= The Beck Diet Solution =

Book by Judith S. Beck

The Beck Diet Solution, authored by Judith S. Beck, uses cognitive and behavioral techniques to teach dieters how to lose weight and continually motivate themselves to maintain their weight loss. It is one of the first books to apply Cognitive Therapy techniques to dieting and permanent weight loss.

==Overview==
Based on the premise that many dieters are able to make short term changes in their behavior, but then end up gaining weight back, The Beck Diet Solution teaches dieters to change their thinking so that they can change their behavior for the long term. By following the Cognitive Therapy techniques, dieters learn to: think differently and overcome common dieting pitfalls and sabotaging thoughts; eat favorite foods while steadily losing weight, feel in control in the most challenging situations; feel confident in their ability to follow a healthy diet and exercise plan; remain motivated to maintain weight loss for life. Dr. Beck utilizes tools such as hunger monitoring scales, daily planning schedules, weight loss graphs, and motivational cards to facilitate the process.

==Writers==
The foreword of the book was written by Beck's father, Aaron T. Beck, who is widely regarded as the father of cognitive therapy.

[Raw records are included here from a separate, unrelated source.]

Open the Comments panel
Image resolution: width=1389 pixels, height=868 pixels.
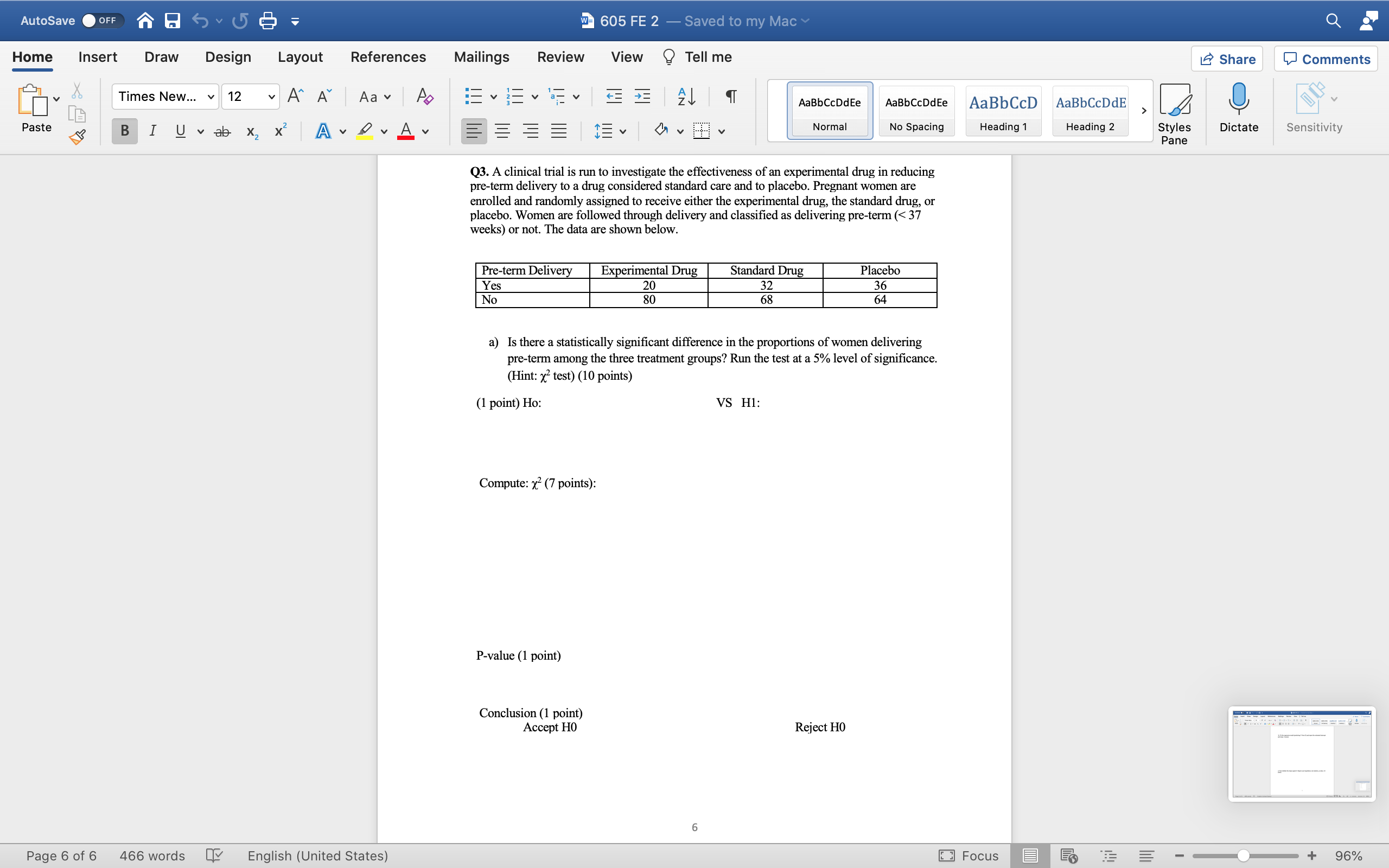pyautogui.click(x=1325, y=59)
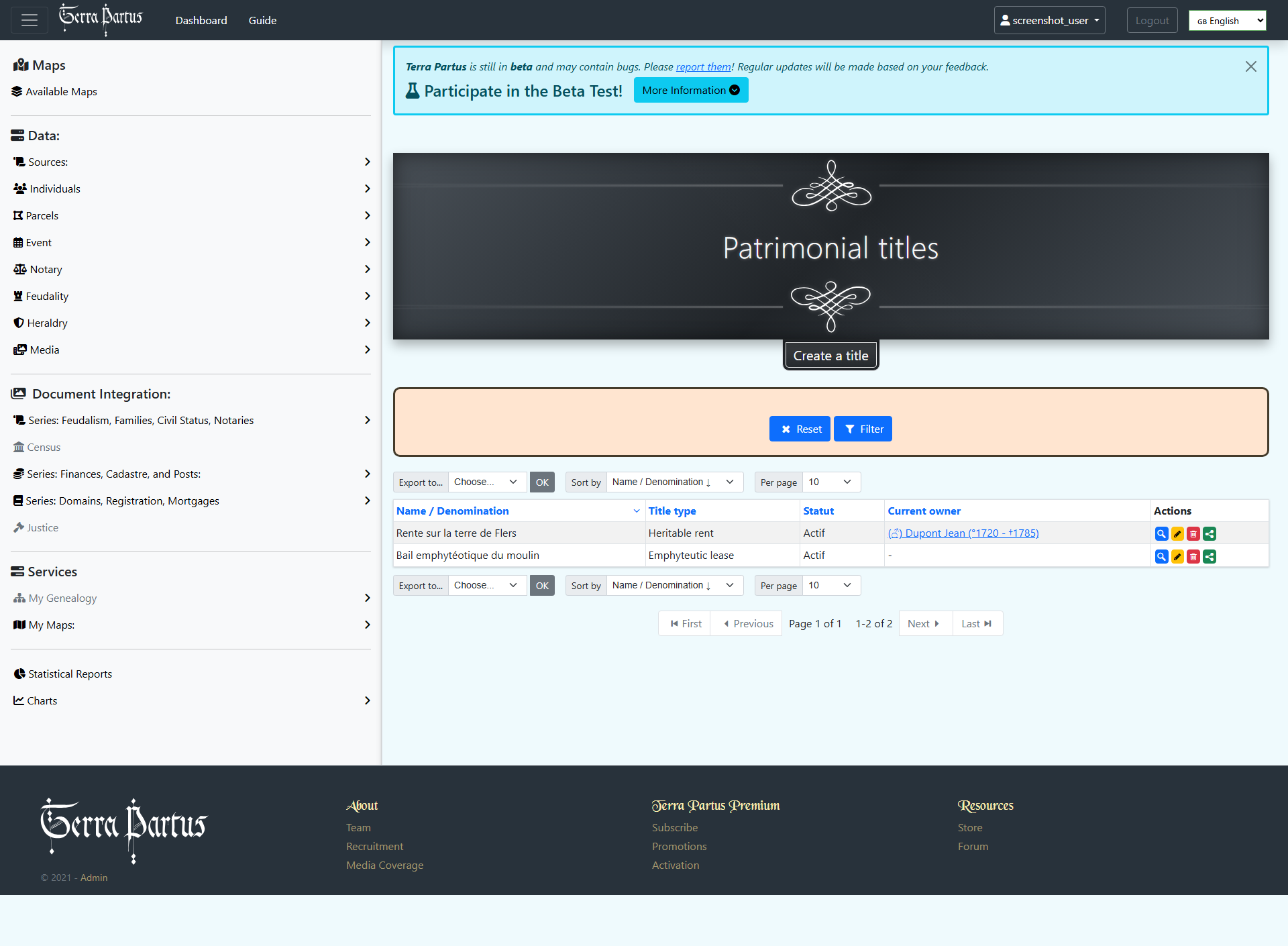Open the top Export to Choose dropdown
Screen dimensions: 1288x946
click(486, 482)
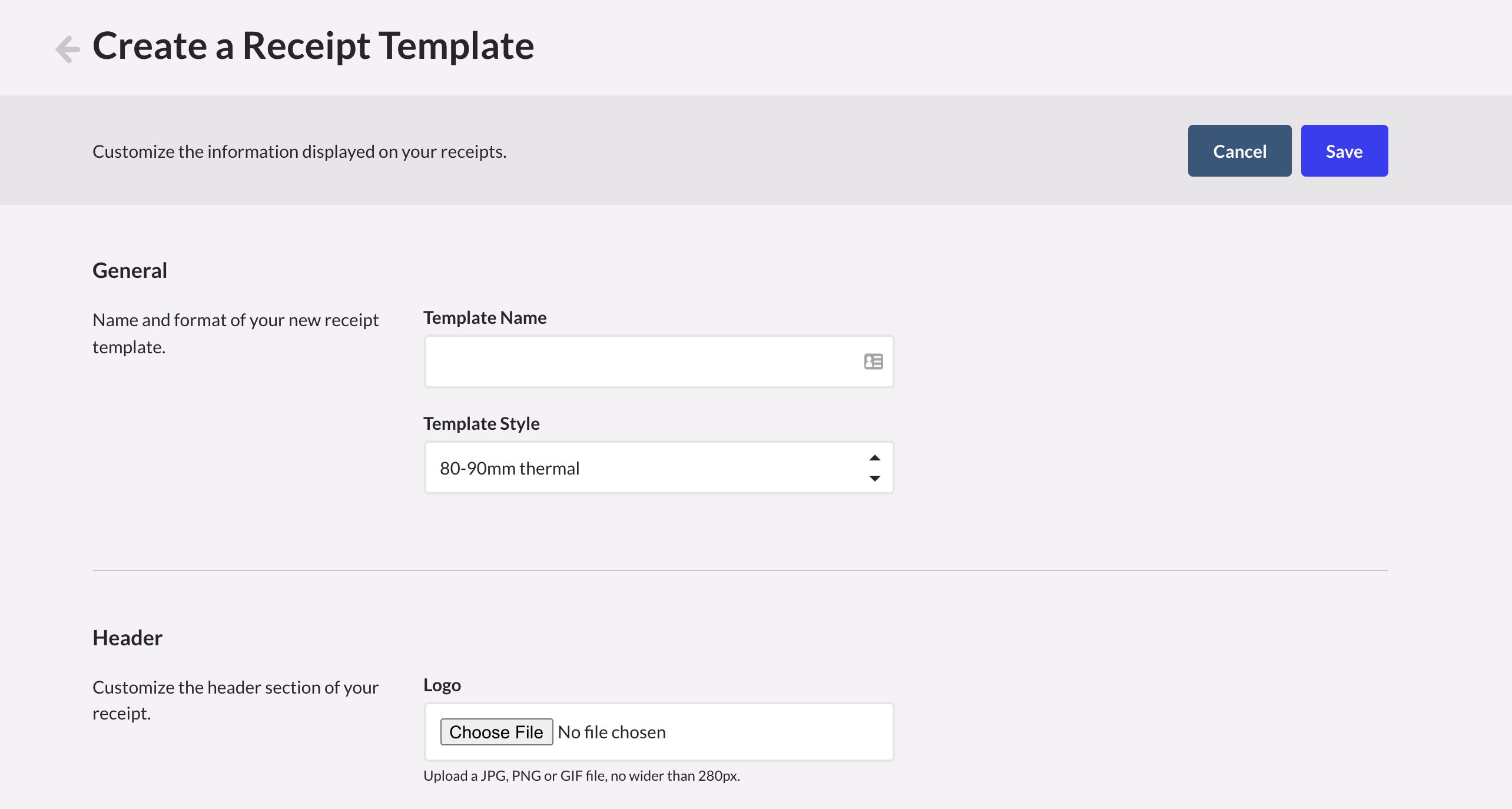
Task: Click the Header section heading
Action: click(x=127, y=636)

Beck is the President of Beck Institute for Cognitive Behavior Therapy and is internationally renowned in the field of Cognitive Behavior Therapy. She wrote the basic textbook, Cognitive Behavior Therapy: Basics and Beyond (2nd edition), which has been translated into 20 languages.

Beck also published The Beck Diet Solution Weight Loss Workbook, the Complete Beck Diet for Life, and The Diet Trap Solution which can be used alone or along with The Beck Diet Solution.